By now, Maximilian had realised that French rule in Naples and Milan would be a calamity for the Empire but the outbreak of the Swabian War, with the Swiss Confederacy, forced him to sign a truce with Louis . To add to Maximilian’s troubles, his son, Archduke Philip, who now ruled Burgundy as his father’s proxy, had reached a separate agreement with Louis regarding the disputed Burgundian territories.
By the beginning of 1499, the only remaining power in the anti-French League was Venice but, by exploiting the long standing enmity between the Milanese and Venetians, Louis persuaded the latter to become French allies. Under the terms of the Treaty of Blois, the Venetians agreed to attack Milan from the east whilst Louis invaded from the west .
With Ludovico now thoroughly isolated, Louis restarted the Italian Wars by besieging the Milanese border stronghold of Arazzo and the brutal French tactics of the previous conflict were repeated. As soon as the state-of-the-art French guns had battered the town into submission, Louis had its defenders executed and, for good measure, the citizens of nearby Annone were also massacred a few days later .
Though Charles VIII had alienated the Italians by committing similar atrocities, he had captured Naples without fighting a pitched battle and Louis’ terror tactics achieved exactly the same results in Milan. The mere sight of the advancing French persuaded many Milanese towns to open their gates but Ludovico had one last card to play.
Though Milan surrendered to the French on the 6th of October, 1499, Ludovico cobbled together an army of Sforza loyalists, bolstered by large numbers of Swiss mercenaries, and he attacked the French at Novara in April 1500 but here Lady Fortune abandoned il Moro. His Swiss deserted when they were ordered to fight their countrymen serving with the French and Ludovico was captured trying to flee the battle disguised as a humble pikeman . The duplicitous duke was sent to France in an iron cage and he ended his days in a French dungeon.
The year following Milan’s fall, the triumphant Louis turned his attention to Naples whose restored king had died of malaria. Because the late Ferrandino’s short-lived marriage to his aunt had been childless, the Neapolitan crown had passed to his uncle, Frederick of Aragon, who appealed to his Spanish kinsman, Ferdinand of Aragon, for aid. Unfortunately for Frederick, Louis and Ferdinand had recently concluded the secret Treaty of Granada.
Under the terms of this shamelessly self-serving pact, the two kings had agreed to divide Neapolitan territory between themselves and Pope Alexander had tacitly blessed the partition by continuing to accept Louis and Ferdinand’s highly disingenuous argument that they could not launch a crusade against the Turks without occupying Naples . Betrayed by his Spanish cousin, and bereft of friends in Italy, Frederick could nothing to stop Louis.
By July 1501, the invaders had reached Capua, sixteen miles north of Naples, where the now familiar pattern of French brutality was repeated.

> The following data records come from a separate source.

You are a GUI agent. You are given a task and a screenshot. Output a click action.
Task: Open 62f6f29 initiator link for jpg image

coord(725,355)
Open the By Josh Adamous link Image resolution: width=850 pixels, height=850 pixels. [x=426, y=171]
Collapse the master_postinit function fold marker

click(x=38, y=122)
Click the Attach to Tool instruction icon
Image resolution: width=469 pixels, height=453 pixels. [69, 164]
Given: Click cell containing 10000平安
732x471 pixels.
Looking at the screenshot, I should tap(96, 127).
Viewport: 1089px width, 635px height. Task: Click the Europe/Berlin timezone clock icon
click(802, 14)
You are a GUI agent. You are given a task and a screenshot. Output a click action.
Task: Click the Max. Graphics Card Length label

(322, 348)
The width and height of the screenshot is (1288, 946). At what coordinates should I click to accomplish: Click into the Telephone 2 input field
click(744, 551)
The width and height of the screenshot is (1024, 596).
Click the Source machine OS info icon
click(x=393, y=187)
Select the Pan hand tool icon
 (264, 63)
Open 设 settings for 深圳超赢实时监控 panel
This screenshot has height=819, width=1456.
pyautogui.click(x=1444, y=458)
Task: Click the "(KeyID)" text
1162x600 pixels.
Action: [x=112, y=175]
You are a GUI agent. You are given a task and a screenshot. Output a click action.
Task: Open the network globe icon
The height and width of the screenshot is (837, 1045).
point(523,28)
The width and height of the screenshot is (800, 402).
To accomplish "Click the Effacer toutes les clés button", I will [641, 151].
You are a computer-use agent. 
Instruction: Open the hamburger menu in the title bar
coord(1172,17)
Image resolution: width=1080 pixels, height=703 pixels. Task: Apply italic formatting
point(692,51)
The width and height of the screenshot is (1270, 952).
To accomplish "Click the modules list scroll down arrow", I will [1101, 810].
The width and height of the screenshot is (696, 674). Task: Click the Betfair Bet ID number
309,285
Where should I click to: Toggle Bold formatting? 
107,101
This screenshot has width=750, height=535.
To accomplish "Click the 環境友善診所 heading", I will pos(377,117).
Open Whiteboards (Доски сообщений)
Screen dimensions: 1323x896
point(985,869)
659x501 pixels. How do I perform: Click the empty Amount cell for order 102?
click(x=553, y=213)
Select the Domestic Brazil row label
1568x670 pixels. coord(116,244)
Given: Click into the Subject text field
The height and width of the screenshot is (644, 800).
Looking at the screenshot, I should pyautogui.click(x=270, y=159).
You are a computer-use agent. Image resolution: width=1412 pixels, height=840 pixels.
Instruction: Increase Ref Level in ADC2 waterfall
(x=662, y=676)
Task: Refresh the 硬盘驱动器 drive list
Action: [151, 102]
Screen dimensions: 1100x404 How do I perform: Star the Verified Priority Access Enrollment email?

Louis’ merciless guns quickly demolished the city’s ancient walls and thousands were killed during the French sack of the town. Anxious to avoid a similar fate, the cities of Campania surrendered en masse whereupon Frederick abdicated in favour of Louis . The victorious King of France marched into Naples on the 12th of October 1501 but the war was far from over.
North of the Alps, the Emperor watched Louis’ triumphs in Italy with growing alarm. Apart from the indignity of losing Milan, which had been a jewel in the imperial crown for more than 500 years, Maximilian could not afford to let two of the wealthiest territories in Italy fall into the hands of his enemies; yet, losing the brief, but bloody, Swabian War with the Swiss, was proof that the Empire could not defeat Louis alone.